Housing demand was unchanged in August, according to Redfin. You can see the effect rising rates and home prices have had on demand. Unfortunately the series doesn’t go back far enough to give much of a historical perspective, but it certainly indicates that the last year has had a marked negative effect on buyers. What will change that? Wage inflation.

housing demand

Mark Zandi looks at what expanding the housing trust fund might do to alleviate the supply / demand imbalance. He notes that most of the post-bubble building was at the high end price points (urban apartments and McMansions especially), and that entry-level / affordable housing has been neglected. Whether that is a case of NIMBY-ism or higher regulatory costs is open for debate.  Zandi estimates that increasing the housing trust fund could add an additional 200k units next year.

Morning Report: Fed hikes rates as expected

Vital Statistics:

Last Change
S&P futures 2786 8
Eurostoxx index 389.9 1.7
Oil (WTI) 67.03 0.39
10 Year Government Bond Yield 2.94%
30 Year fixed rate mortgage 4.61%

Stocks are higher after the FOMC raised interest rates a quarter of a point. Bonds and MBS are up.

As expected, the Fed raised the Fed funds rate by 25 basis points to a range of 1.75% – 2%. The economy is clicking on all cylinders, with unemployment down, consumer spending up and business investment increasing. They took up their estimates for 2018 GDP growth to 2.8% from 2.7%, took up core PCE inflation to 2% from 1.9% and took down their unemployment rate forecast to 3.6% from 3.8%. The dot plot was increased slightly and the Fed funds futures shifted to a 60/40 probability of 2 more hikes this year.

Bonds initially sold off on the announcement, touching 3% at one point, but have since rallied back. The ECB also announced that it will stop buying bonds in September, depending on the data. Bunds are rallying on that statement and the 10 year could be rallying on the relative value trade. The Fed noted that longer-term inflation expectations have not changed, and they didn’t change their outlook for inflation from 2019 onward. One other thing of note: the Fed is going to start having press conferences after every meeting in order to disabuse people of the idea that the Fed can only hike in December, March, June and September.

Jun-Mar dot plot comparison

In other economic news, initial jobless claims fell to 218,000 last week, while retail came in way higher than expected, rising 0.8% for the headline number and 0.5% for the control group, which excludes gasoline, autos and building materials. Restaurants and apparel were the big gainers, increasing 1.3% and 1.5%. Consumer discretionary spending is back, as the FOMC statement indicated.  Finally, import and export prices were higher than expected, with increasing energy prices pushing up imports and higher ag prices increasing exports.
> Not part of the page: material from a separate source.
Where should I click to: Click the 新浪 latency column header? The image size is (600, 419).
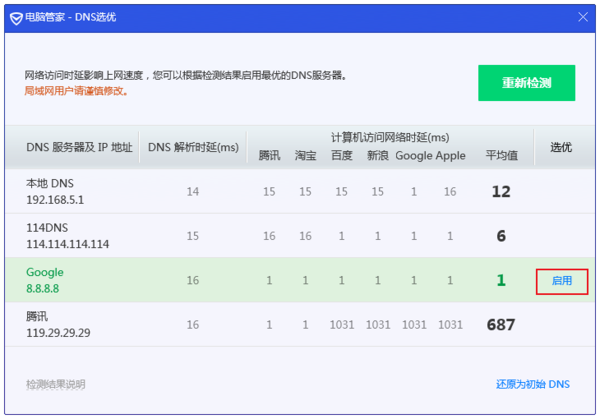coord(377,156)
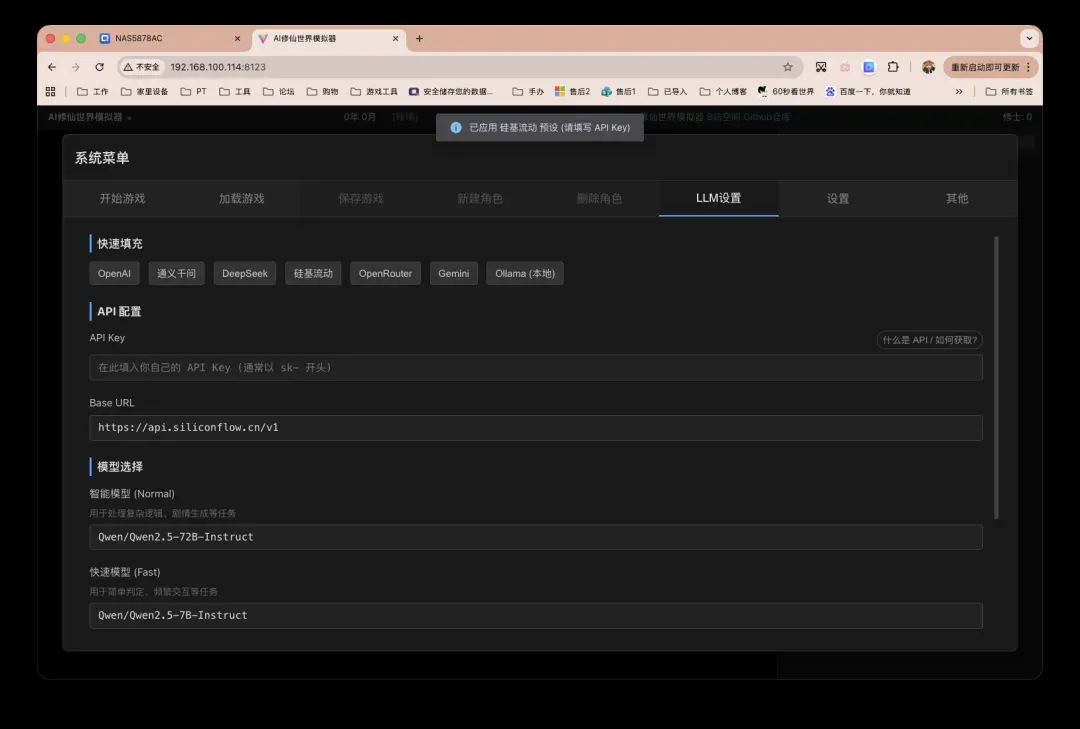Go back using the browser back arrow

(x=52, y=67)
Outgoing Republican Congressman Darrell Issa is supposedly one of the finalists who will be appointed as the head of the CFPB. The Administration has said that it will abide by its June 22 deadline to appoint a permanent head of the CFPB. Acting Chairman Mick Mulvaney is not involved in the selection process. Mark McWatters, a former banking regulator is another top choice, and probably makes more sense than Issa.

The May real estate market was the strongest on record, according to Redfin. Prices rose 6.3% and the average home was on market 34 days. In Denver, the time on market was under a week. Over a quarter of the homes sold in May went over their listing price. San Jose saw a price increase of 27% YOY to a median home price of over $1.2 million.

Note that rents rose by 3.6%, which is tilting the rent-vs-buy decision a little. Interestingly, Sam Zell, a famous real estate financier, thinks the multifam market is topping and should become less attractive going forward.

Affordable home advocates are touting a statistic that shows a minimum wage worker cannot afford a 2 bedroom apartment anywhere in the country. That is an awfully high bar – heck entry level investment bankers can’t afford a 2 bedroom apartment either. That is why young adults usually have roommates. I get there is a shortage of affordable housing, but that is a completely disingenuous statistic. Sam Zell is probably correct, however there could in fact be a glut of luxury apartments and a shortage of affordable ones.